**Given exercise:** Add 113 to every coordinate in the answers across the stretch of records from the line containing "This screenshot has width=555, height=204." through the line containing "pos(676,65)", and write out all of those lines again, requests included.

Records for locating displayed items
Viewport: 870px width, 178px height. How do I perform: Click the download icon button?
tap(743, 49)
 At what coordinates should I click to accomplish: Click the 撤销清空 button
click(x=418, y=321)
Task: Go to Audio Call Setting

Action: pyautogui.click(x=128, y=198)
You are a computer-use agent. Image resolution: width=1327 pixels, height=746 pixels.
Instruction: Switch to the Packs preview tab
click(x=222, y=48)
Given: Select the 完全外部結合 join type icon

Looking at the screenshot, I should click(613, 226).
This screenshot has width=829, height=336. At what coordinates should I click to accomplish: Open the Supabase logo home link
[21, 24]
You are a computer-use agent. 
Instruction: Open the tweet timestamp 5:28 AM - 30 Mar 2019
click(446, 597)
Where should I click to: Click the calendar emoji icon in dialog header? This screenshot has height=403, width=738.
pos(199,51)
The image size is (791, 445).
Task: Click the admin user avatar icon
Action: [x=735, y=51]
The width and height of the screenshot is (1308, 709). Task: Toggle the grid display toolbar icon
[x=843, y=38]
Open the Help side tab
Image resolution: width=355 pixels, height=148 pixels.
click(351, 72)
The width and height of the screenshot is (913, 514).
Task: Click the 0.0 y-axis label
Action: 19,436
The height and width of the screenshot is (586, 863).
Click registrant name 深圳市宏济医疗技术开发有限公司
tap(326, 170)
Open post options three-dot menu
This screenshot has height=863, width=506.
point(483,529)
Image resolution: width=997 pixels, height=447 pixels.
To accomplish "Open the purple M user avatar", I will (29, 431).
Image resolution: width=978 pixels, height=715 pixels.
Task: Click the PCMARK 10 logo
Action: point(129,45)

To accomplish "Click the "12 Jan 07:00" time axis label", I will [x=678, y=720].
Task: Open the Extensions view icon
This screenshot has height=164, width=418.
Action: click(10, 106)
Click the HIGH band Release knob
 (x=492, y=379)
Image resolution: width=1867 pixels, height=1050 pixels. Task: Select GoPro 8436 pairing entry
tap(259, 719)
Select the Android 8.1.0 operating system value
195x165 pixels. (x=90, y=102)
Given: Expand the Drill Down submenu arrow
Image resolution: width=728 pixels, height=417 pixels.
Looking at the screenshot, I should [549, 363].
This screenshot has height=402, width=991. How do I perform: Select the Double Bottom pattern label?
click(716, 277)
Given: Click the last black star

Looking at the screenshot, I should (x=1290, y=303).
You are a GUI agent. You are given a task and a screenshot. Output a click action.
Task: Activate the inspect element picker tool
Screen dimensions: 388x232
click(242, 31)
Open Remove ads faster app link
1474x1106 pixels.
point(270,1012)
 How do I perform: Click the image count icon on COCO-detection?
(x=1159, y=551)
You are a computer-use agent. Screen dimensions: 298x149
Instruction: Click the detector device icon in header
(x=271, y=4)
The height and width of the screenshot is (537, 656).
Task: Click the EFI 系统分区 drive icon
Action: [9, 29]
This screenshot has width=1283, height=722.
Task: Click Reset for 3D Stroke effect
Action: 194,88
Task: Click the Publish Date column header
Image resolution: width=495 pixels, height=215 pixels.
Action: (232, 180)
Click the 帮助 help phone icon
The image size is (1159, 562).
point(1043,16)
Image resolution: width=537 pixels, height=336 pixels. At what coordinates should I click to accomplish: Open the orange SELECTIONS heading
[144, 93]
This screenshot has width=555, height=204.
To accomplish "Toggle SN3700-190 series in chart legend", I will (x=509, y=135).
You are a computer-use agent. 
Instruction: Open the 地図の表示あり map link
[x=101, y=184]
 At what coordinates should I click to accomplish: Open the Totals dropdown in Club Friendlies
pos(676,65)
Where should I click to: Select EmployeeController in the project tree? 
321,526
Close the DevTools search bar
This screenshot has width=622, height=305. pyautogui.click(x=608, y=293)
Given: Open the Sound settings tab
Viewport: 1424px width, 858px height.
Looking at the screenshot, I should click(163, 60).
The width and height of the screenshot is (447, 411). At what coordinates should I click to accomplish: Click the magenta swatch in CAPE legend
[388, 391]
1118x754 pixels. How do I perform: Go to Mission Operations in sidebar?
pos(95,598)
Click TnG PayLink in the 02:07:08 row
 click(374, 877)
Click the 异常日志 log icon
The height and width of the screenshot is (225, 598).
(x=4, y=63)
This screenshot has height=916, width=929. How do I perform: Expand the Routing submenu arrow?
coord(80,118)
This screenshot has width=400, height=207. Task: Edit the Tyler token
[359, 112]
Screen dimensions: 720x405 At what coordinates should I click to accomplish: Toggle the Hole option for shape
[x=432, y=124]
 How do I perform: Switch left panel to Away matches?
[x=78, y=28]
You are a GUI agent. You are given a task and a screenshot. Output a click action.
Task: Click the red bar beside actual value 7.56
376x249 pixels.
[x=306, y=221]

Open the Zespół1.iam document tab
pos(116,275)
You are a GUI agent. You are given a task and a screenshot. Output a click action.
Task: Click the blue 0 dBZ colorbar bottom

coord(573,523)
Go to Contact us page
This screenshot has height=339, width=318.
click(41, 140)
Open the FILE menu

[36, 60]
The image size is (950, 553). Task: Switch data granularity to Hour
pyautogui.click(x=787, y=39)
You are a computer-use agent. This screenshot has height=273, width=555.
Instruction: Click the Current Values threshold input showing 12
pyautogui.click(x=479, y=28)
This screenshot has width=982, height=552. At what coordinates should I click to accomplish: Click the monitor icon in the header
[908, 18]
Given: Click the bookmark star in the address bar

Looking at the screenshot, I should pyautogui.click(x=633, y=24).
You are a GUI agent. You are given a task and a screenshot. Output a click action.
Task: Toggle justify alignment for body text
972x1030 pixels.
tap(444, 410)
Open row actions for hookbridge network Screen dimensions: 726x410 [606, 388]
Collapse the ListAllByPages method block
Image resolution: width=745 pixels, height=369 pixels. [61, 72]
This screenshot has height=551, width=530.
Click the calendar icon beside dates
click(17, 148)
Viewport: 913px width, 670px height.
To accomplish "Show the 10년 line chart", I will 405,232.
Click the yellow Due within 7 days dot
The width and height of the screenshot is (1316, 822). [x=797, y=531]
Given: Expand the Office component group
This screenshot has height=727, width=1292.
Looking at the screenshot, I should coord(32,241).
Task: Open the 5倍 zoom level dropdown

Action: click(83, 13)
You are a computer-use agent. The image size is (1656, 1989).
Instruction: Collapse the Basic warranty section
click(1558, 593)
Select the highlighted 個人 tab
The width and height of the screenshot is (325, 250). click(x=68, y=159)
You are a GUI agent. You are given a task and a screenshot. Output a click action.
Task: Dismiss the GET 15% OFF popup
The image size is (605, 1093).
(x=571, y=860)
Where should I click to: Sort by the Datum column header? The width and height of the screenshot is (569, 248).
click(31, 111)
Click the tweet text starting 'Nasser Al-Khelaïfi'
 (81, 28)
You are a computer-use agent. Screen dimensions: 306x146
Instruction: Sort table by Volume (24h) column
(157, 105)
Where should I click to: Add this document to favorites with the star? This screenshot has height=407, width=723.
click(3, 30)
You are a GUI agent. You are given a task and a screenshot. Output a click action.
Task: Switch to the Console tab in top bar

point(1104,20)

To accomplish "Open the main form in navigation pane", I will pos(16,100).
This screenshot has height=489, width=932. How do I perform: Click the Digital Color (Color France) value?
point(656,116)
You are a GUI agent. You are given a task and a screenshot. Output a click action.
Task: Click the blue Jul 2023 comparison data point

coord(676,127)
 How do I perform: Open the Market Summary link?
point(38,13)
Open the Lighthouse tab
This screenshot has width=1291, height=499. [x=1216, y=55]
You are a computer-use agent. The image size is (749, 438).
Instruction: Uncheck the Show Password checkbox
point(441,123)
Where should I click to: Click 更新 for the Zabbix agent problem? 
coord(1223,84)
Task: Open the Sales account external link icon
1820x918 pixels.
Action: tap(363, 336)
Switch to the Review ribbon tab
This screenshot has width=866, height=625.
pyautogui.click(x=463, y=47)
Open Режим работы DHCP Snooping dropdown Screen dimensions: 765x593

**Correct output:**
This screenshot has width=555, height=204.
To accomplish "Toggle SN3700-190 series in chart legend", I will (x=622, y=248).
You are a computer-use agent. 
Instruction: Open the 地図の表示あり map link
[x=214, y=297]
 At what coordinates should I click to accomplish: Open the Totals dropdown in Club Friendlies
pos(789,178)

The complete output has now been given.